┌─ INFORMATION SUPPLIED

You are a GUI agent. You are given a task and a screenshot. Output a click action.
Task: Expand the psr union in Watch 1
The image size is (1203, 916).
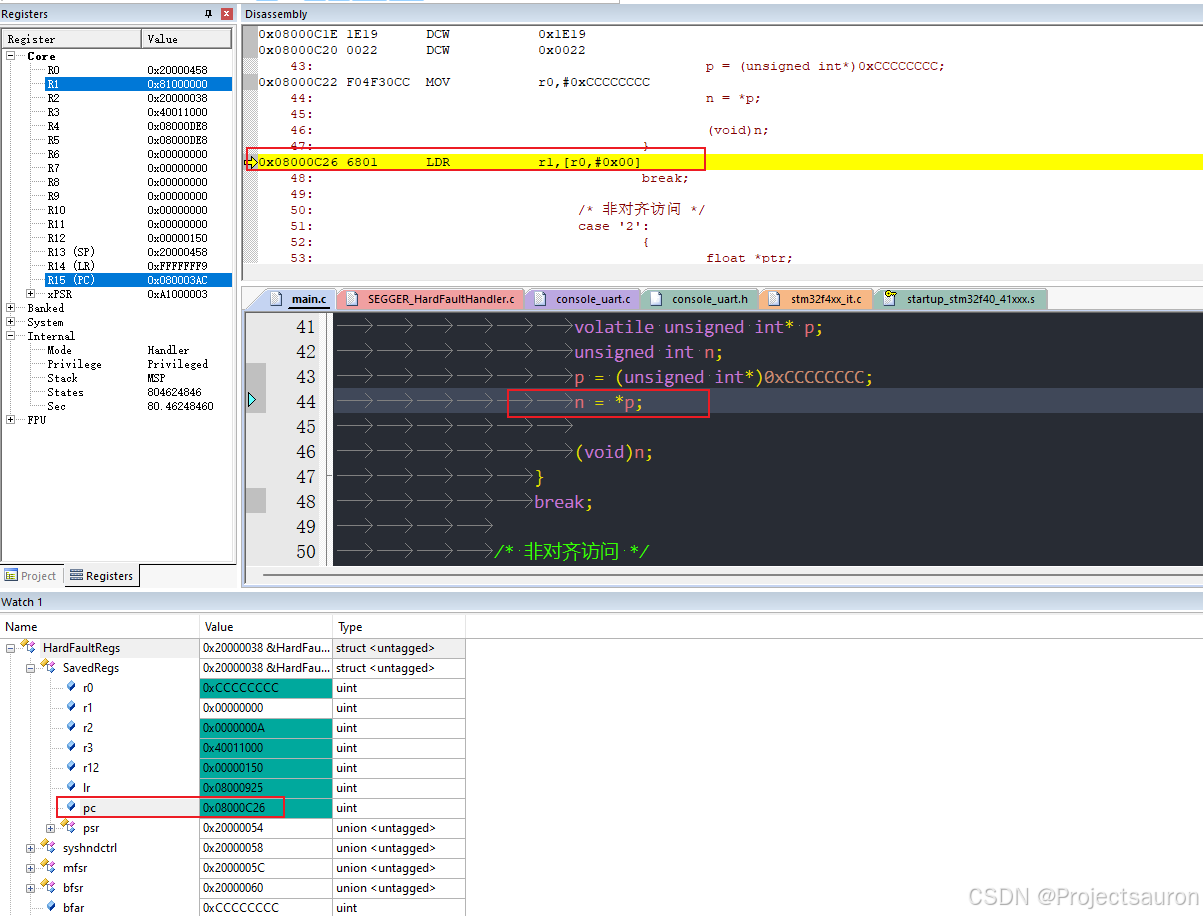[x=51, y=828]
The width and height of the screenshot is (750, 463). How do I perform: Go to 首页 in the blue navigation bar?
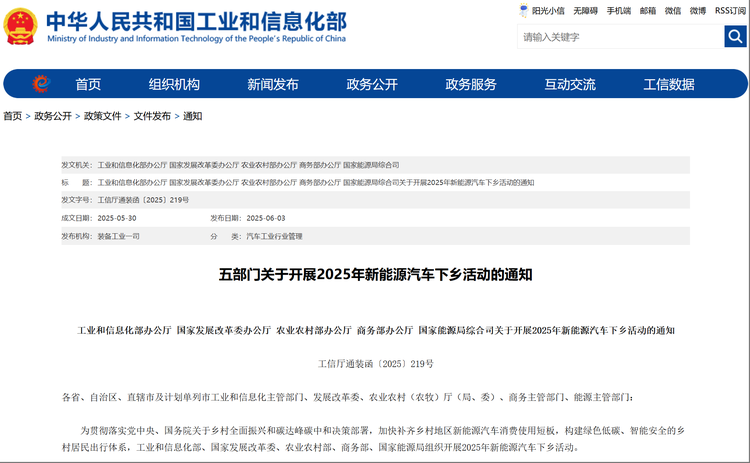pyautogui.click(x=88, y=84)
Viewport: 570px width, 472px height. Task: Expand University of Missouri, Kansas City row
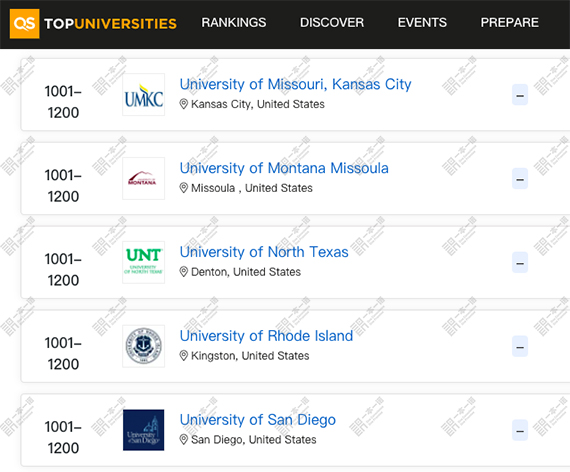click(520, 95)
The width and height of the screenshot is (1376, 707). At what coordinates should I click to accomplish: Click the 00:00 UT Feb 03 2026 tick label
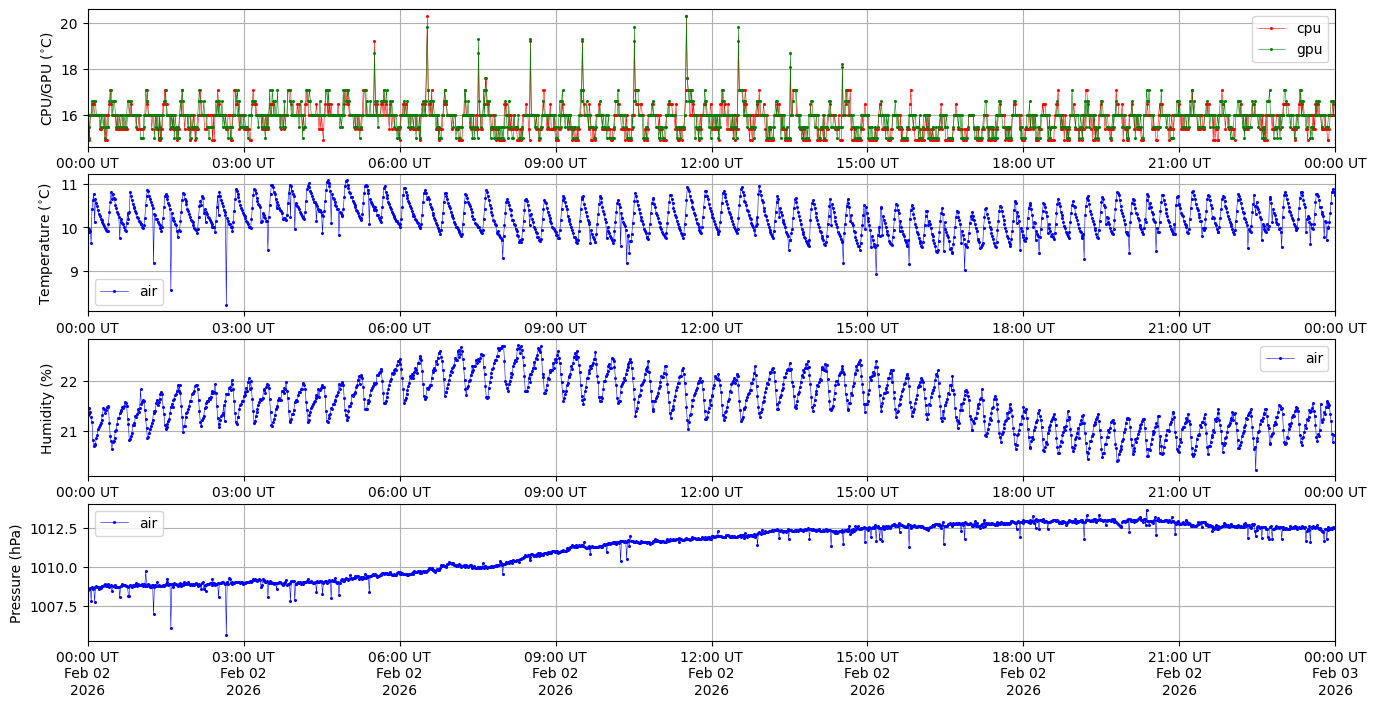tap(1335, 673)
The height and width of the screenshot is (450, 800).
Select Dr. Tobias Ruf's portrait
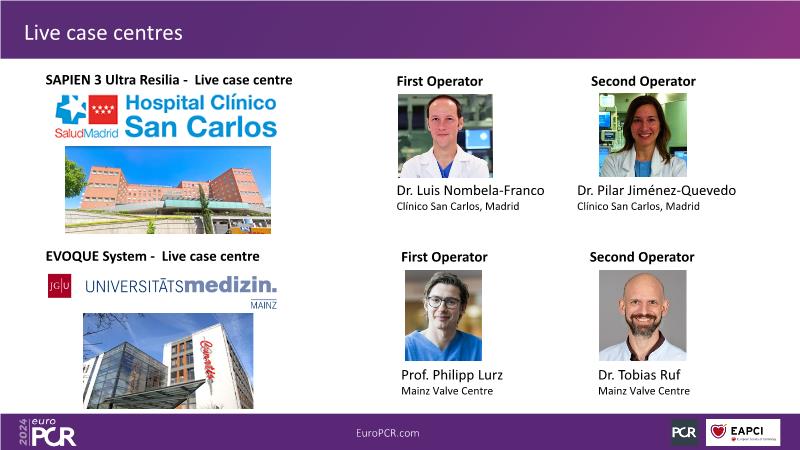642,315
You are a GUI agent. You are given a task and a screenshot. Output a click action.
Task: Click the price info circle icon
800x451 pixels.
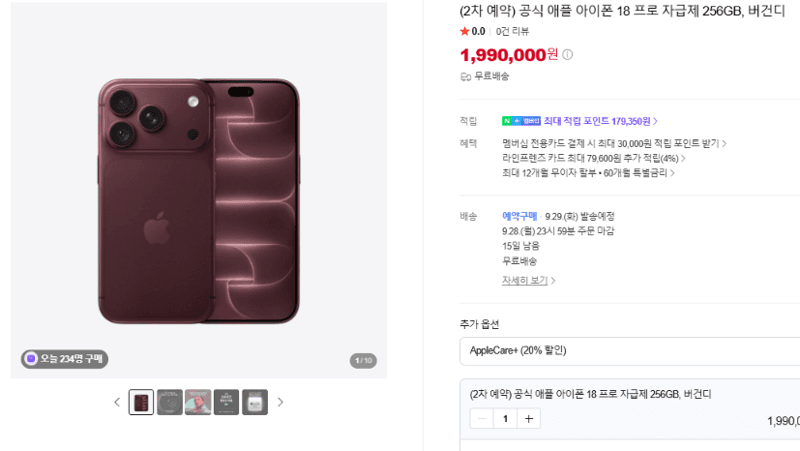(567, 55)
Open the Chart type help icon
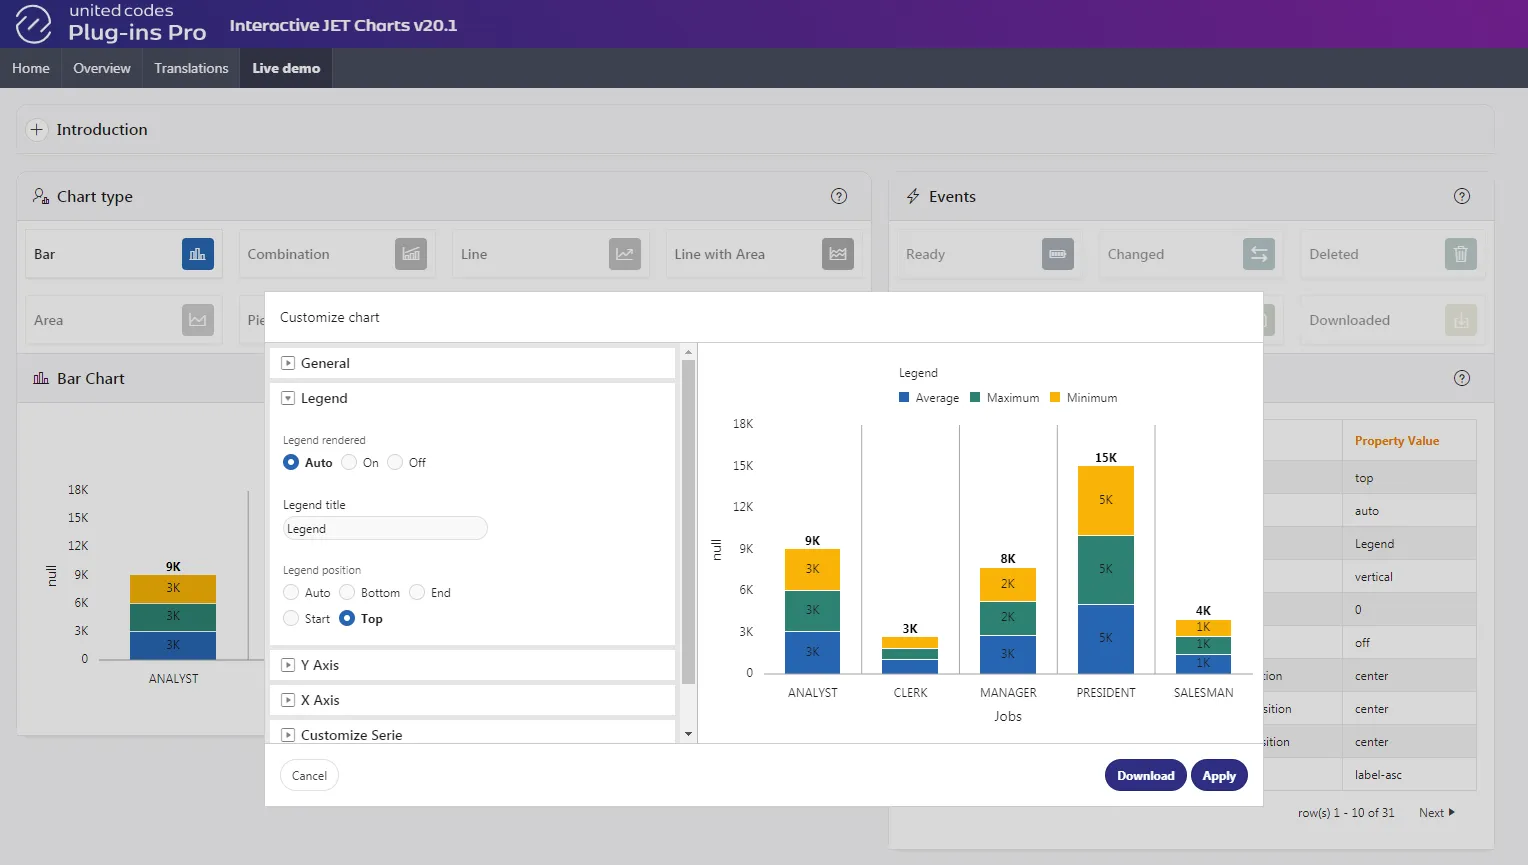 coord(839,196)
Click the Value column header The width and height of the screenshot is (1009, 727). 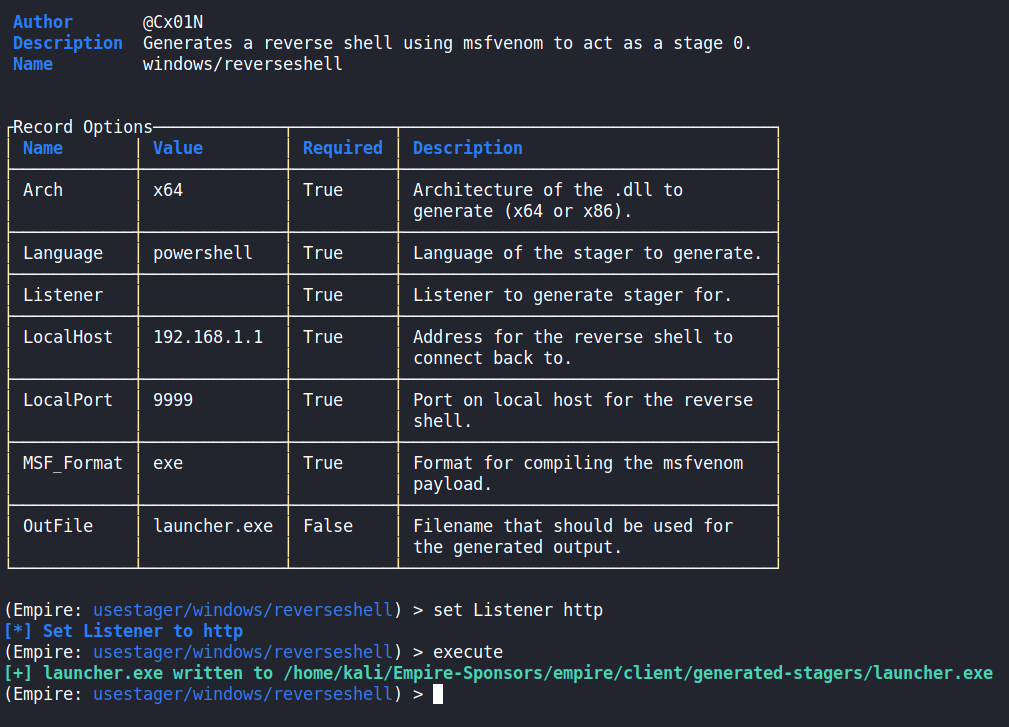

└─

* **TASK DIRECTIONS**: Give the data above again, exactly and completely. No pictures go in.

* **RESPONSE**:
You are a GUI agent. You are given a task and a screenshot. Output a click action.
Task: Expand the psr union in Watch 1
The image size is (1203, 916).
[x=51, y=828]
The width and height of the screenshot is (750, 463). How do I perform: Go to 首页 in the blue navigation bar?
pyautogui.click(x=88, y=84)
Viewport: 570px width, 472px height. Task: Expand University of Missouri, Kansas City row
click(520, 95)
The width and height of the screenshot is (1376, 707). At what coordinates should I click to accomplish: Click the 00:00 UT Feb 03 2026 tick label
tap(1335, 673)
The height and width of the screenshot is (450, 800).
Select Dr. Tobias Ruf's portrait
642,315
You are a GUI agent. You are given a task and a screenshot. Output a click action.
Task: Click the price info circle icon
800x451 pixels.
(567, 55)
Open the Chart type help icon
 coord(839,196)
Click the Value column header The width and height of the screenshot is (1009, 727). 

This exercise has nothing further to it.